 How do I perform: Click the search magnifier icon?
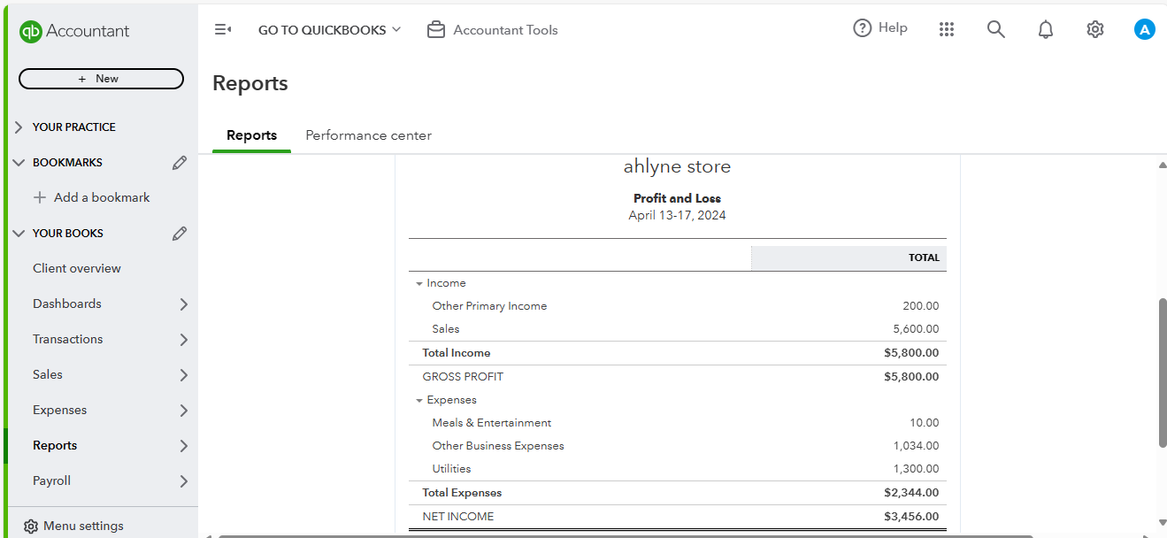(x=996, y=29)
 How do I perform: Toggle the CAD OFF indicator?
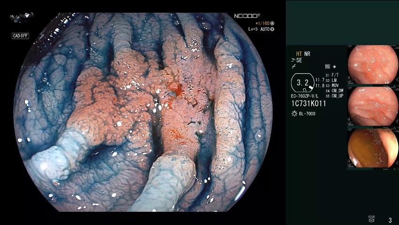(x=20, y=36)
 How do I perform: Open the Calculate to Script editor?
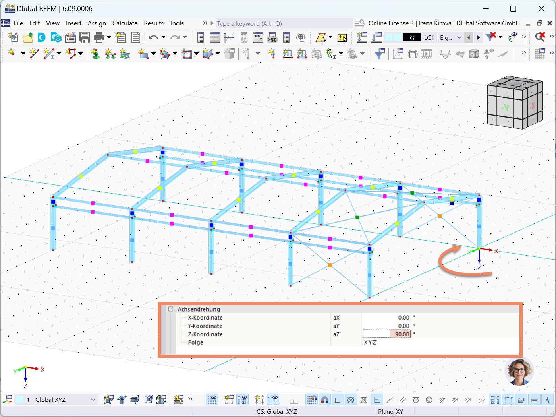point(272,37)
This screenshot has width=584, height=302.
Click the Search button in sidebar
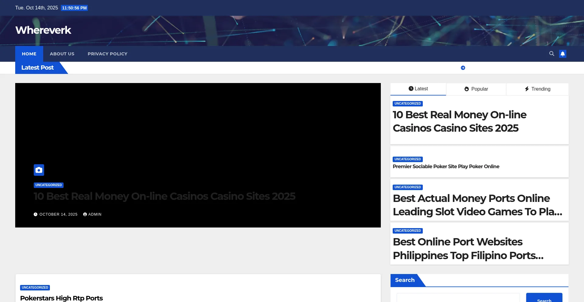tap(544, 298)
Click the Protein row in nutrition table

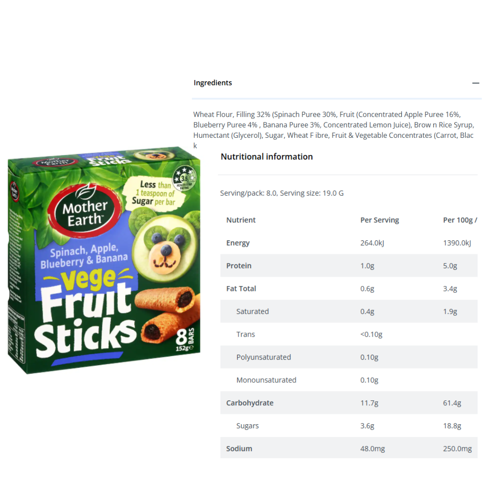pyautogui.click(x=239, y=266)
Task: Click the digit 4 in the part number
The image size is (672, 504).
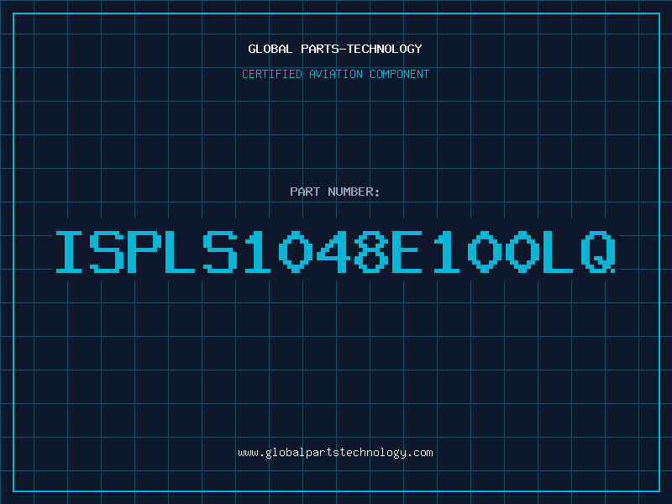Action: [333, 251]
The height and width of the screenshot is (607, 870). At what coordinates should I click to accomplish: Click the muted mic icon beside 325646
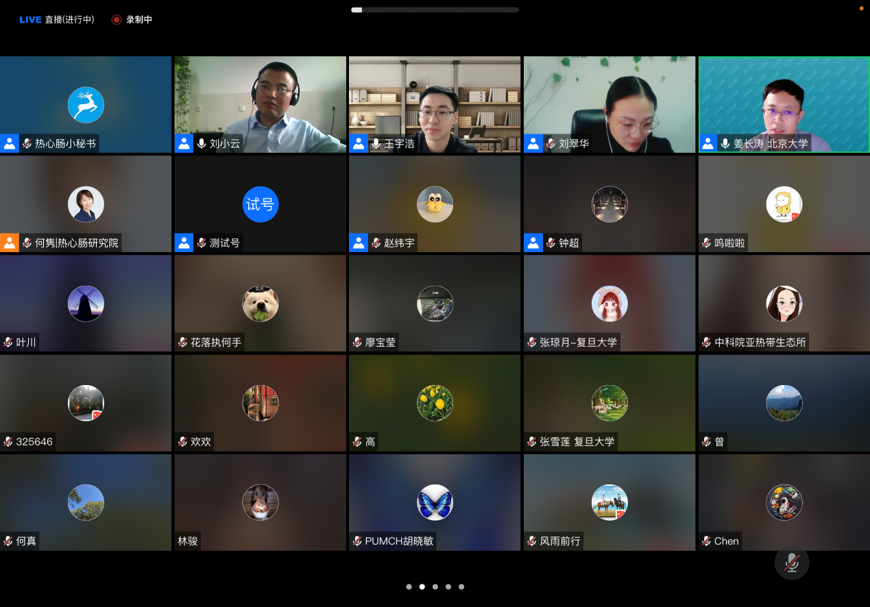pos(8,442)
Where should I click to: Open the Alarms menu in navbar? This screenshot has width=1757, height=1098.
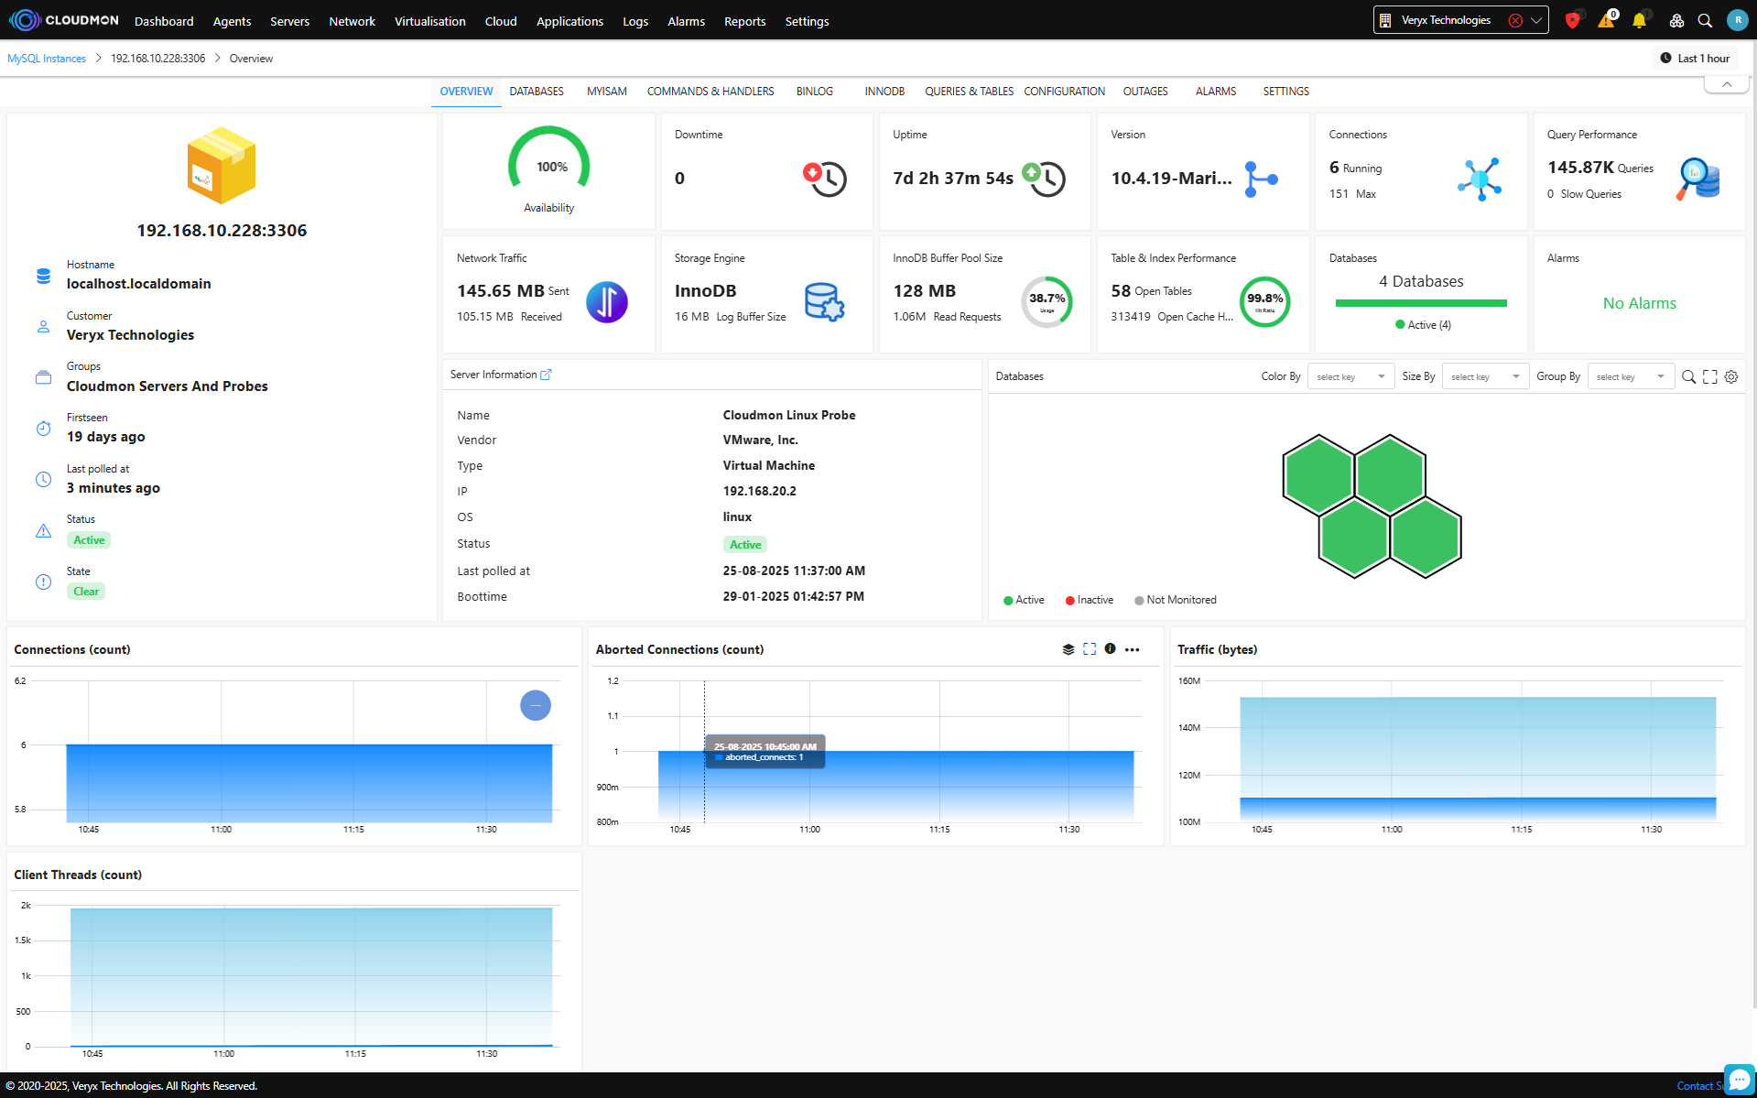[686, 21]
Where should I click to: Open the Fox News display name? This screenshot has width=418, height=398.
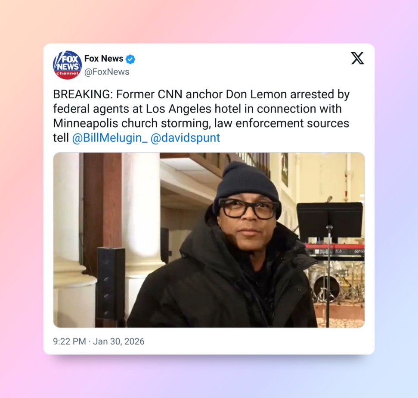[104, 59]
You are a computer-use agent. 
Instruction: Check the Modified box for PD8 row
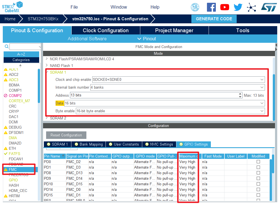click(258, 173)
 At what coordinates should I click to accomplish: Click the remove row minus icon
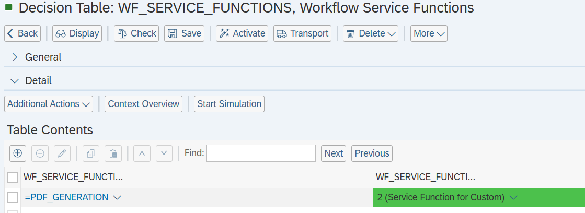[x=40, y=153]
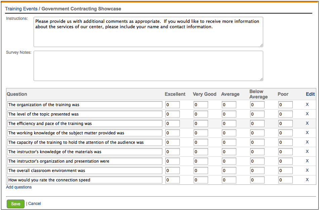Click into the Survey Notes text box

click(x=148, y=66)
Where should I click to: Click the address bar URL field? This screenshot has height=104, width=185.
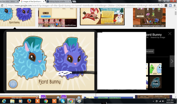(x=83, y=5)
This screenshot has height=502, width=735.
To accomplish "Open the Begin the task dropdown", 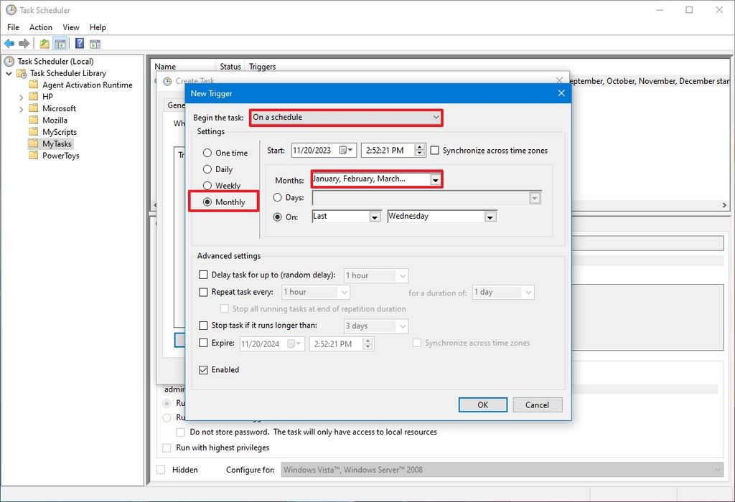I will [435, 117].
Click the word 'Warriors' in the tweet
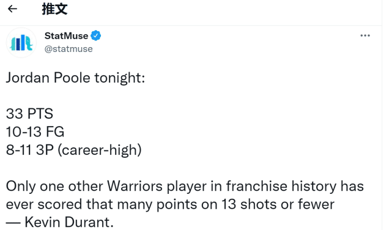 coord(135,186)
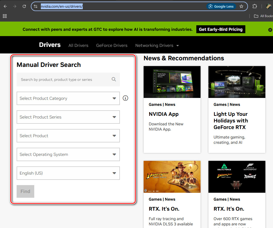Image resolution: width=273 pixels, height=228 pixels.
Task: Click the info icon beside Product Category
Action: [125, 98]
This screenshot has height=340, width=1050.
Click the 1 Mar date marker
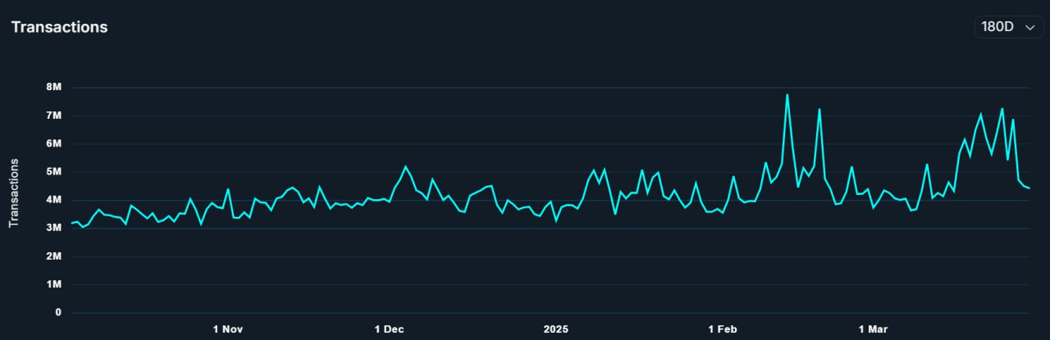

________________________________________

Start at the first line of the records and write out everything up to and including the line containing "This screenshot has width=584, height=302.". No pictures.

> **Reply**:
 How do I perform: Click the search magnifier icon?
(x=996, y=29)
 How do I perform: Toggle the CAD OFF indicator?
(x=20, y=36)
 How do I perform: Open the Calculate to Script editor?
point(272,37)
This screenshot has width=584, height=302.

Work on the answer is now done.